Hospitais não fazem contrato aos novos médicos especialistas
por Rosa Ramos, Publicado em 12 de Julho de 2010
Ministério quer poupar 50 milhões de euros no Serviço Nacional de Saúde até ao final do ano
Os hospitais estão a contratar médicos recém-especializados como prestadores de serviços, "apesar de existirem vagas para serem integrados no Sistema Nacional de Saúde (SNS)", acusa a Federação Nacional dos Médicos. Estarão nesta situação, garante o dirigente sindical Sérgio Esperança, "20% a 30%" dos médicos que terminaram o internato de especialidade desde Fevereiro. "E a situação manter-se-á, segundo as administrações, até pelo menos ao final do ano", sublinha.
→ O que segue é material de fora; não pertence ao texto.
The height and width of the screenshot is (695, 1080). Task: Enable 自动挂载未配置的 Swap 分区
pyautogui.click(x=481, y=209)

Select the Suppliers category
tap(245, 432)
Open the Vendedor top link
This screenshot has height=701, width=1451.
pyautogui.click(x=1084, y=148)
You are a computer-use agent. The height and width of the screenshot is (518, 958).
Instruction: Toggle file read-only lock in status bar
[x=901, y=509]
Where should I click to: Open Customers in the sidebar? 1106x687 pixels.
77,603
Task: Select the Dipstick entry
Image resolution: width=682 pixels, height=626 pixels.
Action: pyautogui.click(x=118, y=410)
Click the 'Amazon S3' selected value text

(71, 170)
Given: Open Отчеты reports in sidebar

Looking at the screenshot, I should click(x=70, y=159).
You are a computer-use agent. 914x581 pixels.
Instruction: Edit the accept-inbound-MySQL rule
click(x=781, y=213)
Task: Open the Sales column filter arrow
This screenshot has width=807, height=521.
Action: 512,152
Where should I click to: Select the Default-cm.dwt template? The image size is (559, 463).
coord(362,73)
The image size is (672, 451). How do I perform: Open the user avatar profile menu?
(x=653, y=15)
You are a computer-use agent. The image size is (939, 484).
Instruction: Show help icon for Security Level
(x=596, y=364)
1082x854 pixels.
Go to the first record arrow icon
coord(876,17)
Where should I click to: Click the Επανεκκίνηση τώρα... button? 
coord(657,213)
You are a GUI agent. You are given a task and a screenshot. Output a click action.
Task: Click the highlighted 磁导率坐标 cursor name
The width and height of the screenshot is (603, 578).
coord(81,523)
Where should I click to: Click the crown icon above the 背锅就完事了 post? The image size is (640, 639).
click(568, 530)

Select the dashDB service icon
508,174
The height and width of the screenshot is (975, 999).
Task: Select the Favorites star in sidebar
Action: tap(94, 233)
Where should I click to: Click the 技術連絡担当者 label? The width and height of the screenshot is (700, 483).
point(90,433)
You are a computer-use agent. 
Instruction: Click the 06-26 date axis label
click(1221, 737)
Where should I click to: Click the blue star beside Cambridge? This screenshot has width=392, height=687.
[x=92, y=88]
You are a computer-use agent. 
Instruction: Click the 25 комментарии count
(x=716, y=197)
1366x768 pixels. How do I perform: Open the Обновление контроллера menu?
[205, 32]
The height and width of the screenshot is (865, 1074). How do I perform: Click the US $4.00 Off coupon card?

A situação agrava-se com o pedido de reforma antecipada de 500 médicos, só desde o início do ano, e com a aplicação das medidas anunciadas pelo Ministério da Saúde para poupar, até Dezembro, 50 milhões de euros. "O recurso à prestação de serviços é uma engenharia financeira que permite diminuir a verba com gastos de pessoal, apesar de na prática sair mais caro, porque os pagamentos são feitos à peça e à hora", acusa a Federação.
Também para cortar nas despesas, as administrações regionais de saúde, nomeadamente a do Centro, estarão "a fazer contratos de 35 horas semanais", quando o previsto seriam 40 horas. O Conselho Nacional do Médico Interno denuncia que os especialistas em Medicina Geral estão a ser contratados pelas Administrações Regionais de Saúde, mas são colocados em locais longínquos e pagos "abaixo da tabela".
A quase totalidade dos hospitais já entregou ao ministério o plano de redução de despesas, que inclui baixar pelo menos 5% os gastos com horas extraordinárias. O prazo para a entrega termina hoje.